As capital requirements increase, desperation ensues and operators of all sizes may be forced to move products quickly. Buyers, happy to capitalize on cheaper products, will gobble them up and convert struggling prices into the new normal. Just as Nor Cal’s black market buyers cite The Pines as a cheap source, legal distributors cite Salinas, Santa Barbara, and Desert Grows in an attempt to whittle sellers down to a few dollars a piece.

As long as there are a sufficient number of producers in the game, someone is always obligated and willing to sell to a lower number. The price contagion is real and a downward cascade ensues.

In my opinion, California has reached a point where the market no longer balances. It used to be that weed became harder to come by in early spring and summer and prices plummeted, filling the pockets of those holding flowers or having early lows. This is no longer really the case.

Year-round production is now big in Cali, and more products are coming online all the time. This fact only exacerbates desperation and forces cash-strapped farmers to sell cheaply.

After a very brief window in which prices firmed up, things seem to be coming down precipitously. We’re hearing $600-800 for bulk deposits, prepackaged books a bit better. Last year, which ended very badly for prices, books were much higher at that time.

As the season matures and supply expands further amid inflation and the impending recession, I anticipate many growers will experience a cash crunch. With financial obligations looming, people will be forced to sell – cheaper and cheaper, I guess.

The legal cannabis industry has proven to be a real challenge. Some of the largest multistate carriers and global giants like Aurora are posting massive losses — hundreds of millions to billions a year. Investment has flooded the industry, but the influx is slowing, or at least becoming more scrupulous.

Interest rates and the cost of capital are rising and investors are getting grumpy, demanding a return on capital. I anticipate bankruptcies, takeovers and forced liquidations in the coming months. Caught in the middle of it all, there will be millions of pounds looking for a home. My guess is that prices will continue to fall – not due to a strategy of losing corporate leadership, but due to the dynamics of the industry and the economy.

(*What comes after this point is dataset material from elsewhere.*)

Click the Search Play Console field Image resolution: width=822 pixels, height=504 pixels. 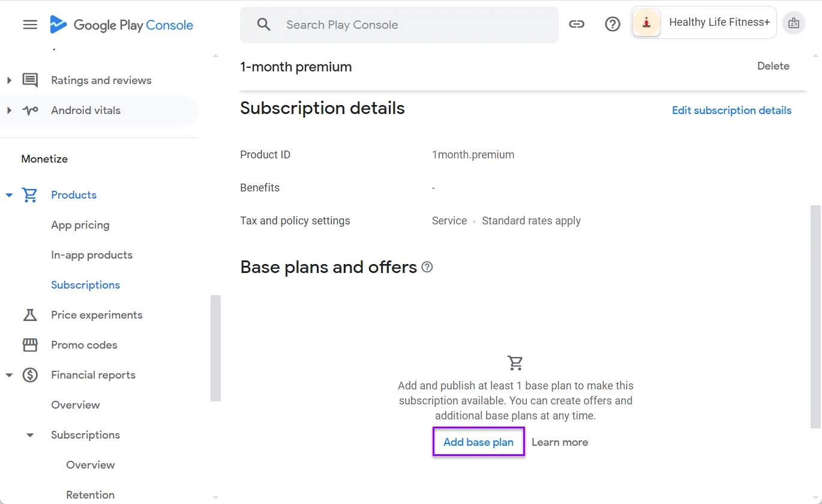tap(399, 25)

Things may change, but right now it looks like tough times are brewing. I received two calls this week that troubled me even more and exemplify the case I present here, abundant product with limited distribution equates to lower prices.

The first was from an acquaintance who had “tons of depths and ins” at $400 to $800 apiece. The second was from someone looking to move many, many pounds of prepackaged one gram tubs of sauce. Both were related to the traditional market.

If the illicit market, which accounts for around 75-80% of the total cannabis market, is also struggling to get product to the market and slashing prices in May, how can we expect this year to play out on the West Coast? ?

Maybe eliminating the culture tax, as proposed for July 1, will shake things up a bit and get some more capital moving, but other than that I expect prices far exceed last year’s lows, to the point where so many traders are failing. the supply/demand equilibrium returns to a closer equilibrium point.

As in every recession or difficult period within an industry, opportunities always exist. Several well-established brands are looking to source some truly exceptional flowers and the market for full terpene extracts continues to attract attention. It’s time to get in the saddle, control costs, increase returns, perform at your best, and prepare for what seems like a wild ride.